For instance, in a sophisticated assembly operation where about 10 operators were building 10 different machines from end to end, the management team was discussing the lean concept of visual management and wondering how to better control the work content of the operation by visualizing start time and end time. The sensei asked: What would it take to only build one product at a time?
The answer was: We’re already building one product at a time, can’t you see? You don’t understand, each operator builds one product at a time.
What would it take to build, collectively, one product at a time?
After thinking about it the management team realized this would mean breaking up the work content across the 10 operators to have a continuous flow of work that would deliver one product at a time as opposed to 10 products in parallel.
To the sensei, this is not a solution, but a countermeasure to the problem of overburdening the operators with hours-long work content – far too much to hold comfortably in one’s mind without making any mistakes and rework. By breaking up the work content, operators will be able to focus on smaller chunks and better highlight the difficulties, thus leading to new problems and new discoveries about how to assemble on time without defects.
To the management team, this posed a concrete problem that could lead to a diagnosis, a better understanding of the fundamental concept of one-piece flow and attempts to do so would yield further knowledge about how to transfer continuous work to all other operations.
Cookie Cutter Solutions
Although focusing on problems might sound needlessly dour and somewhat boorish, the aim is not to make the problems magically go away by finding solutions (a hateful thing management says: If you’re not part of the solution, you’re part of the problem), but acknowledging we face problems all the time and harnessing them to teach in order to develop everyone’s autonomy to better deal with their own work.

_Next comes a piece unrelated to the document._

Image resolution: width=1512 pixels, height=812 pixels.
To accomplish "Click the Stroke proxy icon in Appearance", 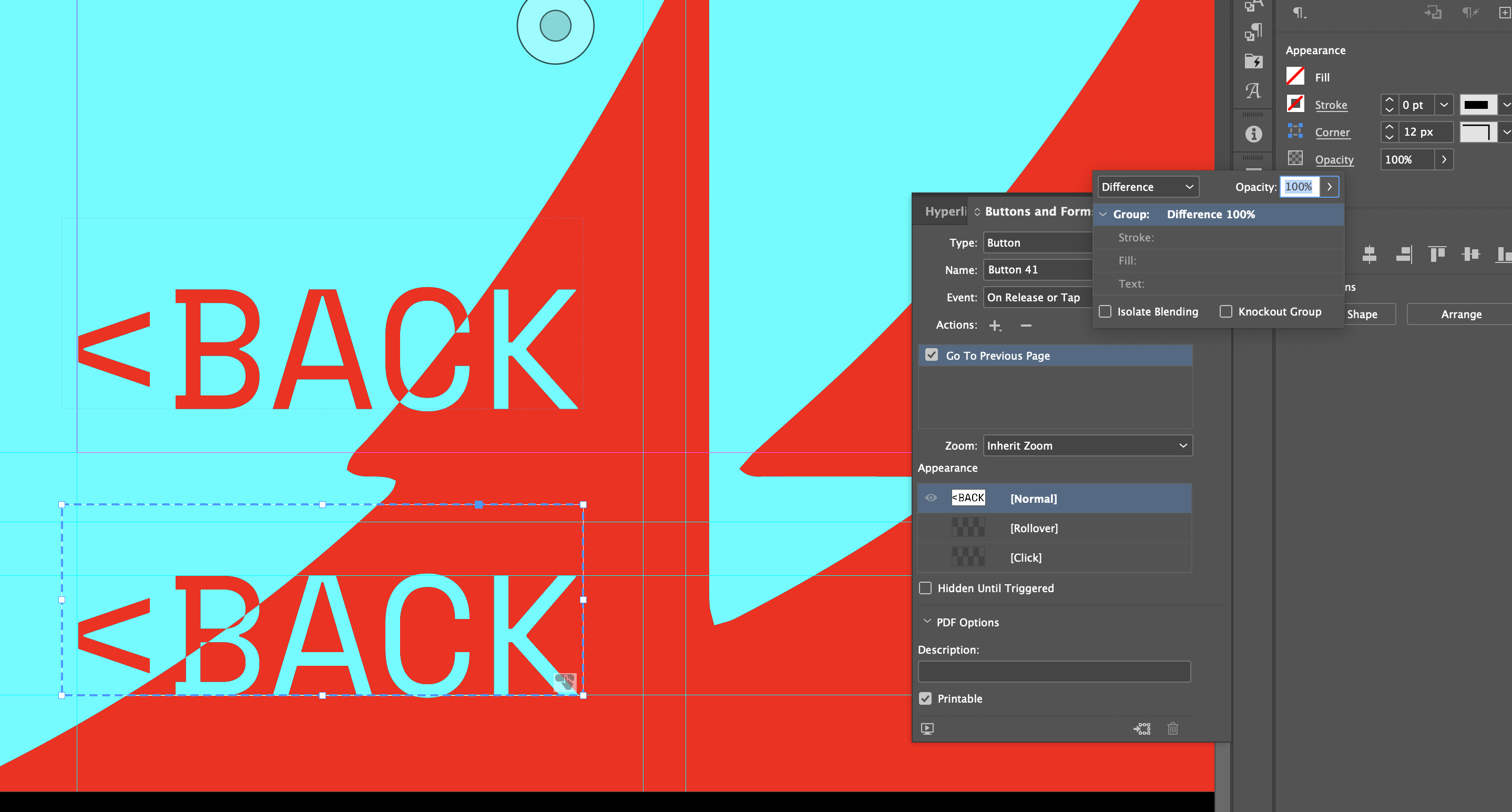I will click(x=1295, y=104).
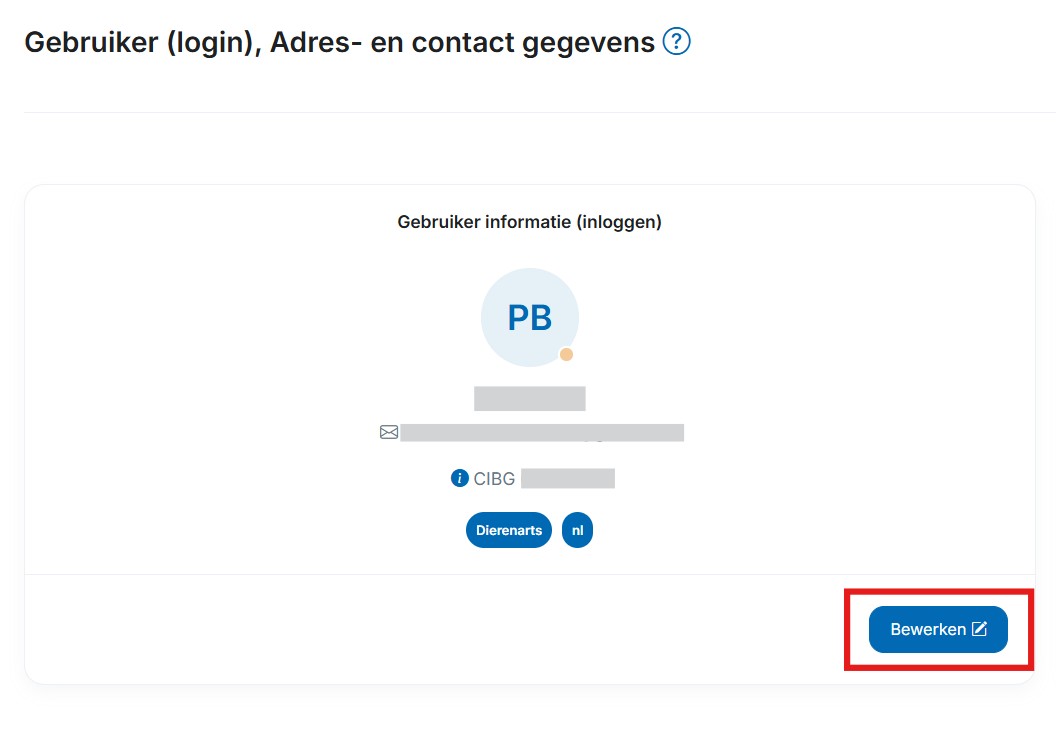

Solutions imply that generic issues have a cookie-cutter solution that can be applied across varied situations. This is simply not true (or rarely true). Finding countermeasures to typical problems tackles the transfer problem of learning to face a generic problem in a variety of situations to both better grasp the deeper principles (which will later facilitate problem solving in similar cases) as well as the differences between one case and the next to be more autonomous in real life. Teaching – and learning – is not simply about applying knowledge to one case, but transferring knowledge across cases!